**Dataset records:**

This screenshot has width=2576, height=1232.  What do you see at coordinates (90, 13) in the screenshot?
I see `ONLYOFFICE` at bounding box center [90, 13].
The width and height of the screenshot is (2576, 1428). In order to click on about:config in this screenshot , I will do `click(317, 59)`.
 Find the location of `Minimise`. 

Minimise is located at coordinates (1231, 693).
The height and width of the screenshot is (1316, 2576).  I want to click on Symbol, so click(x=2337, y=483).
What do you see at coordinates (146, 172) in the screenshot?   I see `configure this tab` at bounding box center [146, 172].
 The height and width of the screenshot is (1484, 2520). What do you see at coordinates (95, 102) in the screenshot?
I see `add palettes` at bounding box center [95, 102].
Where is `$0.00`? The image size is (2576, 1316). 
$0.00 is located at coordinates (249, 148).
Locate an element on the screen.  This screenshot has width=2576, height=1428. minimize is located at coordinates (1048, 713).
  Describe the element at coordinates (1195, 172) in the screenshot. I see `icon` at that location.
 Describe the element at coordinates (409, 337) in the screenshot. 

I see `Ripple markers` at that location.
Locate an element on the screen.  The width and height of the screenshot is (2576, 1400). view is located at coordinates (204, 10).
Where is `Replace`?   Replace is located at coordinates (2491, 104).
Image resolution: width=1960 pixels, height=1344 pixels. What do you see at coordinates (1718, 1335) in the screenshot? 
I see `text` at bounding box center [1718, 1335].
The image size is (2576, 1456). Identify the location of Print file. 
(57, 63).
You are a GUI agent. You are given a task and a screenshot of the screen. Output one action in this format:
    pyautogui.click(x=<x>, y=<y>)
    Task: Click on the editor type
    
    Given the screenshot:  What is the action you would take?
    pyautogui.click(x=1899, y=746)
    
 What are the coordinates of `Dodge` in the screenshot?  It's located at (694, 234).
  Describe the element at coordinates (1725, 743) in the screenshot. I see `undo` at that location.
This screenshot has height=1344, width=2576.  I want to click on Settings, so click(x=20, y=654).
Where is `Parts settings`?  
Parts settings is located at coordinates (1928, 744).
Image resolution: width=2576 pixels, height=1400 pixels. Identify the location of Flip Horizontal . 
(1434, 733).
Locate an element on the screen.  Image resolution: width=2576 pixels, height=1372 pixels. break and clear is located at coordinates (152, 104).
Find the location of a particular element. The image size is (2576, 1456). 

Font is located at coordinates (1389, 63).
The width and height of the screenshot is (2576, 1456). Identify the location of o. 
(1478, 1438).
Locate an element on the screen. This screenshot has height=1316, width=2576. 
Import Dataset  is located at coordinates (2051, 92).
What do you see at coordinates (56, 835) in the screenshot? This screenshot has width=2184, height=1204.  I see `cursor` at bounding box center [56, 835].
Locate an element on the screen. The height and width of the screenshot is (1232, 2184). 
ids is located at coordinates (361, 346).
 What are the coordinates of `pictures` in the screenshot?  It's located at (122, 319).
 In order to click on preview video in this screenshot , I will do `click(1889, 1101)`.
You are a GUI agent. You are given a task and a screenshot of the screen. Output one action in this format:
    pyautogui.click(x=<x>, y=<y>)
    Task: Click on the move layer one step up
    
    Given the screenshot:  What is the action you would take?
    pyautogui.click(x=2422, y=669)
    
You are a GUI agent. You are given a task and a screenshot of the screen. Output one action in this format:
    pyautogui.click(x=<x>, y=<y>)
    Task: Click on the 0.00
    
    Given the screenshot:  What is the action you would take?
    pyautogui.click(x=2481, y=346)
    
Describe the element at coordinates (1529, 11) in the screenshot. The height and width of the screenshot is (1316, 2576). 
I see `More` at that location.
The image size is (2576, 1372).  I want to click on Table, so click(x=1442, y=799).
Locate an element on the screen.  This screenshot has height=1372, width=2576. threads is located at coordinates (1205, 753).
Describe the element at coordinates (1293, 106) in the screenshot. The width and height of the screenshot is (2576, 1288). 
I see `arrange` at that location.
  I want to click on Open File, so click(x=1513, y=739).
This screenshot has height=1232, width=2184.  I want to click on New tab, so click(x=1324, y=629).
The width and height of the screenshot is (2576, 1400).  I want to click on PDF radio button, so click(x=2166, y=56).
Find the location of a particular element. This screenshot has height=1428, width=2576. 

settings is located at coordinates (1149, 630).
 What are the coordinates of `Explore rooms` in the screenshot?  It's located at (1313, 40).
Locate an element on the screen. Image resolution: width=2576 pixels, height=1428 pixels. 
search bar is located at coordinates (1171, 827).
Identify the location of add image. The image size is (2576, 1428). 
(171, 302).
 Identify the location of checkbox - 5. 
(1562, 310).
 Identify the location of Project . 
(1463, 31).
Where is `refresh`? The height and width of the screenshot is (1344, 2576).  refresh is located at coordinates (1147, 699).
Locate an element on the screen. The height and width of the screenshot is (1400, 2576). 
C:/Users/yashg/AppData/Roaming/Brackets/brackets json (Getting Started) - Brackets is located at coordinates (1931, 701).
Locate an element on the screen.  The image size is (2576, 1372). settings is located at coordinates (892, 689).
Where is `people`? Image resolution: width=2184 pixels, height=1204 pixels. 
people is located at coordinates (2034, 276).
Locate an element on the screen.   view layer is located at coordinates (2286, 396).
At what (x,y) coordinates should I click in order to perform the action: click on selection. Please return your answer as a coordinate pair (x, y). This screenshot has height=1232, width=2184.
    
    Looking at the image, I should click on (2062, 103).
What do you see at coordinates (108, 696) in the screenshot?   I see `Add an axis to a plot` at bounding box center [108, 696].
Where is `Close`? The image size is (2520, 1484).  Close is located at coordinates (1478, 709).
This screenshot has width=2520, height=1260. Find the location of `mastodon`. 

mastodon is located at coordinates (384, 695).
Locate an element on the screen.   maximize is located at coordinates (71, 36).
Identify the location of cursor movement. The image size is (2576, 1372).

**Goal of the exercise:** Print all of the data above again, word for word, with nothing changed.

**Answer for the task:**
This screenshot has width=2576, height=1232.  What do you see at coordinates (90, 13) in the screenshot?
I see `ONLYOFFICE` at bounding box center [90, 13].
The width and height of the screenshot is (2576, 1428). In order to click on about:config in this screenshot , I will do `click(317, 59)`.
 Find the location of `Minimise`. 

Minimise is located at coordinates (1231, 693).
The height and width of the screenshot is (1316, 2576).  I want to click on Symbol, so click(x=2337, y=483).
What do you see at coordinates (146, 172) in the screenshot?   I see `configure this tab` at bounding box center [146, 172].
 The height and width of the screenshot is (1484, 2520). What do you see at coordinates (95, 102) in the screenshot?
I see `add palettes` at bounding box center [95, 102].
Where is `$0.00`? The image size is (2576, 1316). 
$0.00 is located at coordinates (249, 148).
Locate an element on the screen.  This screenshot has width=2576, height=1428. minimize is located at coordinates (1048, 713).
  Describe the element at coordinates (1195, 172) in the screenshot. I see `icon` at that location.
 Describe the element at coordinates (409, 337) in the screenshot. 

I see `Ripple markers` at that location.
Locate an element on the screen.  The width and height of the screenshot is (2576, 1400). view is located at coordinates (204, 10).
Where is `Replace`?   Replace is located at coordinates (2491, 104).
Image resolution: width=1960 pixels, height=1344 pixels. What do you see at coordinates (1718, 1335) in the screenshot? 
I see `text` at bounding box center [1718, 1335].
The image size is (2576, 1456). Identify the location of Print file. 
(57, 63).
You are a GUI agent. You are given a task and a screenshot of the screen. Output one action in this format:
    pyautogui.click(x=<x>, y=<y>)
    Task: Click on the editor type
    
    Given the screenshot:  What is the action you would take?
    pyautogui.click(x=1899, y=746)
    
 What are the coordinates of `Dodge` in the screenshot?  It's located at (694, 234).
  Describe the element at coordinates (1725, 743) in the screenshot. I see `undo` at that location.
This screenshot has height=1344, width=2576.  I want to click on Settings, so click(x=20, y=654).
Where is `Parts settings`?  
Parts settings is located at coordinates (1928, 744).
Image resolution: width=2576 pixels, height=1400 pixels. Identify the location of Flip Horizontal . 
(1434, 733).
Locate an element on the screen.  Image resolution: width=2576 pixels, height=1372 pixels. break and clear is located at coordinates (152, 104).
Find the location of a particular element. The image size is (2576, 1456). 

Font is located at coordinates (1389, 63).
The width and height of the screenshot is (2576, 1456). Identify the location of o. 
(1478, 1438).
Locate an element on the screen. This screenshot has height=1316, width=2576. 
Import Dataset  is located at coordinates (2051, 92).
What do you see at coordinates (56, 835) in the screenshot? This screenshot has width=2184, height=1204.  I see `cursor` at bounding box center [56, 835].
Locate an element on the screen. The height and width of the screenshot is (1232, 2184). 
ids is located at coordinates (361, 346).
 What are the coordinates of `pictures` in the screenshot?  It's located at (122, 319).
 In order to click on preview video in this screenshot , I will do `click(1889, 1101)`.
You are a GUI agent. You are given a task and a screenshot of the screen. Output one action in this format:
    pyautogui.click(x=<x>, y=<y>)
    Task: Click on the move layer one step up
    
    Given the screenshot:  What is the action you would take?
    pyautogui.click(x=2422, y=669)
    
You are a GUI agent. You are given a task and a screenshot of the screen. Output one action in this format:
    pyautogui.click(x=<x>, y=<y>)
    Task: Click on the 0.00
    
    Given the screenshot:  What is the action you would take?
    pyautogui.click(x=2481, y=346)
    
Describe the element at coordinates (1529, 11) in the screenshot. The height and width of the screenshot is (1316, 2576). 
I see `More` at that location.
The image size is (2576, 1372).  I want to click on Table, so click(x=1442, y=799).
Locate an element on the screen.  This screenshot has height=1372, width=2576. threads is located at coordinates (1205, 753).
Describe the element at coordinates (1293, 106) in the screenshot. The width and height of the screenshot is (2576, 1288). 
I see `arrange` at that location.
  I want to click on Open File, so click(x=1513, y=739).
This screenshot has height=1232, width=2184.  I want to click on New tab, so click(x=1324, y=629).
The width and height of the screenshot is (2576, 1400).  I want to click on PDF radio button, so click(x=2166, y=56).
Find the location of a particular element. This screenshot has height=1428, width=2576. 

settings is located at coordinates (1149, 630).
 What are the coordinates of `Explore rooms` in the screenshot?  It's located at (1313, 40).
Locate an element on the screen. Image resolution: width=2576 pixels, height=1428 pixels. 
search bar is located at coordinates (1171, 827).
Identify the location of add image. The image size is (2576, 1428). 
(171, 302).
 Identify the location of checkbox - 5. 
(1562, 310).
 Identify the location of Project . 
(1463, 31).
Where is `refresh`? The height and width of the screenshot is (1344, 2576).  refresh is located at coordinates (1147, 699).
Locate an element on the screen. The height and width of the screenshot is (1400, 2576). 
C:/Users/yashg/AppData/Roaming/Brackets/brackets json (Getting Started) - Brackets is located at coordinates (1931, 701).
Locate an element on the screen.  The image size is (2576, 1372). settings is located at coordinates (892, 689).
Where is `people`? Image resolution: width=2184 pixels, height=1204 pixels. 
people is located at coordinates (2034, 276).
Locate an element on the screen.   view layer is located at coordinates (2286, 396).
At what (x,y) coordinates should I click in order to perform the action: click on selection. Please return your answer as a coordinate pair (x, y). This screenshot has height=1232, width=2184.
    
    Looking at the image, I should click on (2062, 103).
What do you see at coordinates (108, 696) in the screenshot?   I see `Add an axis to a plot` at bounding box center [108, 696].
Where is `Close`? The image size is (2520, 1484).  Close is located at coordinates (1478, 709).
This screenshot has width=2520, height=1260. Find the location of `mastodon`. 

mastodon is located at coordinates (384, 695).
Locate an element on the screen.   maximize is located at coordinates (71, 36).
Identify the location of cursor movement. The image size is (2576, 1372).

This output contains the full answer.